I encourage you to read section 8.8.4 of the C# specification, which answers your question in detail. Quoting from it here for your convenience:
A foreach statement of the form
foreach (V v in x) embedded-statement
is then expanded to:
{
E e = ((C)(x)).GetEnumerator();
try
{
V v;
while (e.MoveNext())
{
v = (V)(T)e.Current;
embedded-statement
}
}
finally
{
code to Dispose e if necessary
}
}
The types E, C, V and T are the enumerator, collection, loop variable and collection element types deduced by the semantic analyzer; see the spec for details.

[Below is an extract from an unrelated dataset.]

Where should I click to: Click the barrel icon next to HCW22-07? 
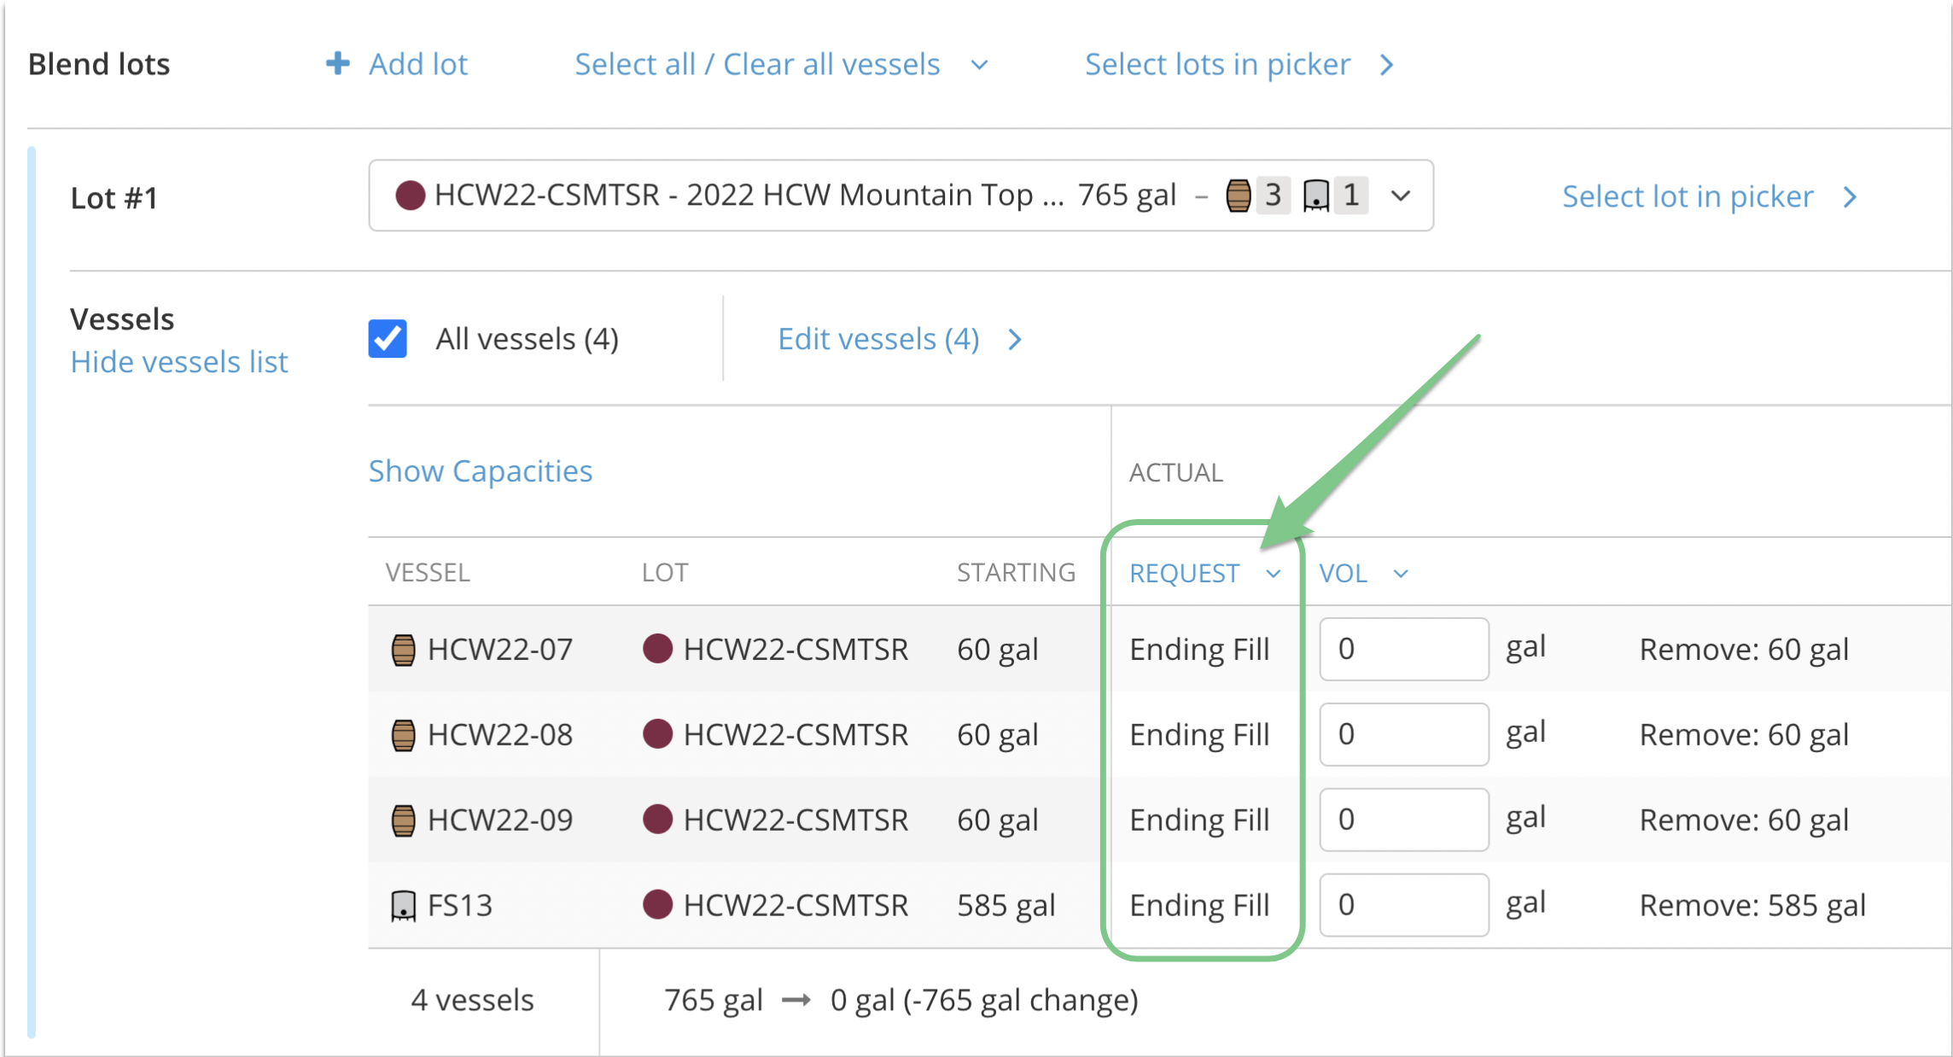[403, 650]
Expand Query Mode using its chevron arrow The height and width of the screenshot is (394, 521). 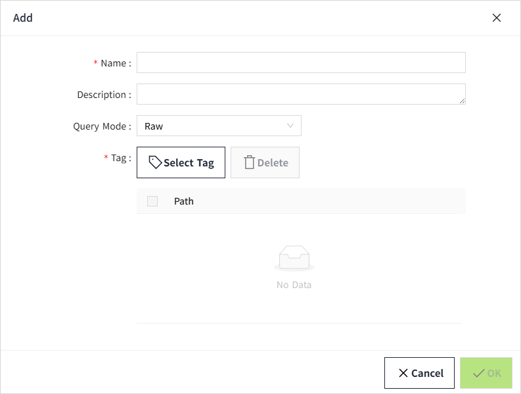[x=290, y=126]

So there you go. A "foreach" is just a more convenient way of writing a "while" loop that calls MoveNext until MoveNext returns false.
A few subtle things:
This need not be the code that is generated; all that is required is that we generate code that produces the same result. For example, if you "foreach" over an array or a string, we just generate a "for" loop (or loops, in the case of multi-d arrays) that indexes the array or the chars of the string, rather than taking on the expense of allocating an enumerator.
If the enumerator is of value type then the disposal code might or might not choose to box the enumerator before disposing it. Don't rely on that one way or the other. (See http://blogs.msdn.com/b/ericlippert/archive/2011/03/14/to-box-or-not-to-box-that-is-the-question.aspx for a related issue.)
Similarly, if the casts automatically inserted above are determined to be identity conversions then the casts might be elided even if doing so would normally cause a value type to be copied.
Future versions of C# are likely to put the declaration of loop variable v
inside the while loop body; this will prevent the common "modified closure" bug that is reported about once a day on Stack Overflow. [Update: This change has indeed been implemented in C# 5.]